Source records
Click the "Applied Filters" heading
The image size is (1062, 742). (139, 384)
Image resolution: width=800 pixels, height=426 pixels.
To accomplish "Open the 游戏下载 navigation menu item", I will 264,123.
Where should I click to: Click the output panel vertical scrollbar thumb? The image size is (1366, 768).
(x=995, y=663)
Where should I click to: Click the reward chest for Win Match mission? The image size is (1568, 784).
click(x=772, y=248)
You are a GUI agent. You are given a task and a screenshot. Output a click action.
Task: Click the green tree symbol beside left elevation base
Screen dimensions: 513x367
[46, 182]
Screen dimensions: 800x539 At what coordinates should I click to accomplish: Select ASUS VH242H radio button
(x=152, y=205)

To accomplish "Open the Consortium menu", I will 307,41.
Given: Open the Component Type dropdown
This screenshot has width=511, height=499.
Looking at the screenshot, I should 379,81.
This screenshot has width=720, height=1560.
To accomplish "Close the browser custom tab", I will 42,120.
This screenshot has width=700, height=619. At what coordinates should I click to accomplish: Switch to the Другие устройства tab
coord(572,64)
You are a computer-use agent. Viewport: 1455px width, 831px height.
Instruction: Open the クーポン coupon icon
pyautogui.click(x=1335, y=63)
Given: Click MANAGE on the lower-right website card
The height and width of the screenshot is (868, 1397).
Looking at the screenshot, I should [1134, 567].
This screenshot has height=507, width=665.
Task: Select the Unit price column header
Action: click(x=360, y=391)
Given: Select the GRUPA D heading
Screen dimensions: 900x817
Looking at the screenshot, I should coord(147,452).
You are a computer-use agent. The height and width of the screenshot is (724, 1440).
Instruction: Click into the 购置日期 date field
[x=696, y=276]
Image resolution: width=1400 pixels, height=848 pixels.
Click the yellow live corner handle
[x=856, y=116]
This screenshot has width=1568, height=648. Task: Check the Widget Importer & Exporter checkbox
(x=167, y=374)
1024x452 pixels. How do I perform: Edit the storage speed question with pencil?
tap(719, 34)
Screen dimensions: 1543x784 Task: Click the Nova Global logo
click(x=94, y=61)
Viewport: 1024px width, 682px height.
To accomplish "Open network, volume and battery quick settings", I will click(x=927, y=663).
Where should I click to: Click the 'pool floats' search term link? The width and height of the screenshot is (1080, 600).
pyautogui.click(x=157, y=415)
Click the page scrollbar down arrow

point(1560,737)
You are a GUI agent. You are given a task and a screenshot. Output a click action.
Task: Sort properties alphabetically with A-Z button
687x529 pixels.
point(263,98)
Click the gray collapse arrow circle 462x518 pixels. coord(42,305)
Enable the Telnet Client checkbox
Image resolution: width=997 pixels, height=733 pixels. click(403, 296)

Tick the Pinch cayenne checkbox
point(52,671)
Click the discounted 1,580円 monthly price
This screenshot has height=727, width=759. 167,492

§ **WHAT TO WORK ON**
Output the entries above exactly, please, with nothing dropped.

§ **SOLUTION TO THE PROBLEM**
Click the "Applied Filters" heading
The image size is (1062, 742). (139, 384)
Image resolution: width=800 pixels, height=426 pixels.
To accomplish "Open the 游戏下载 navigation menu item", I will 264,123.
Where should I click to: Click the output panel vertical scrollbar thumb? The image size is (1366, 768).
(x=995, y=663)
Where should I click to: Click the reward chest for Win Match mission? The image size is (1568, 784).
click(x=772, y=248)
You are a GUI agent. You are given a task and a screenshot. Output a click action.
Task: Click the green tree symbol beside left elevation base
Screen dimensions: 513x367
[46, 182]
Screen dimensions: 800x539 At what coordinates should I click to accomplish: Select ASUS VH242H radio button
(x=152, y=205)

To accomplish "Open the Consortium menu", I will 307,41.
Given: Open the Component Type dropdown
This screenshot has width=511, height=499.
Looking at the screenshot, I should 379,81.
This screenshot has width=720, height=1560.
To accomplish "Close the browser custom tab", I will 42,120.
This screenshot has width=700, height=619. At what coordinates should I click to accomplish: Switch to the Другие устройства tab
coord(572,64)
You are a computer-use agent. Viewport: 1455px width, 831px height.
Instruction: Open the クーポン coupon icon
pyautogui.click(x=1335, y=63)
Given: Click MANAGE on the lower-right website card
The height and width of the screenshot is (868, 1397).
Looking at the screenshot, I should [1134, 567].
This screenshot has height=507, width=665.
Task: Select the Unit price column header
Action: click(x=360, y=391)
Given: Select the GRUPA D heading
Screen dimensions: 900x817
Looking at the screenshot, I should coord(147,452).
You are a computer-use agent. The height and width of the screenshot is (724, 1440).
Instruction: Click into the 购置日期 date field
[x=696, y=276]
Image resolution: width=1400 pixels, height=848 pixels.
Click the yellow live corner handle
[x=856, y=116]
This screenshot has width=1568, height=648. Task: Check the Widget Importer & Exporter checkbox
(x=167, y=374)
1024x452 pixels. How do I perform: Edit the storage speed question with pencil?
tap(719, 34)
Screen dimensions: 1543x784 Task: Click the Nova Global logo
click(x=94, y=61)
Viewport: 1024px width, 682px height.
To accomplish "Open network, volume and battery quick settings", I will click(x=927, y=663).
Where should I click to: Click the 'pool floats' search term link? The width and height of the screenshot is (1080, 600).
pyautogui.click(x=157, y=415)
Click the page scrollbar down arrow

point(1560,737)
You are a GUI agent. You are given a task and a screenshot. Output a click action.
Task: Sort properties alphabetically with A-Z button
687x529 pixels.
point(263,98)
Click the gray collapse arrow circle 462x518 pixels. coord(42,305)
Enable the Telnet Client checkbox
Image resolution: width=997 pixels, height=733 pixels. click(403, 296)

Tick the Pinch cayenne checkbox
point(52,671)
Click the discounted 1,580円 monthly price
This screenshot has height=727, width=759. 167,492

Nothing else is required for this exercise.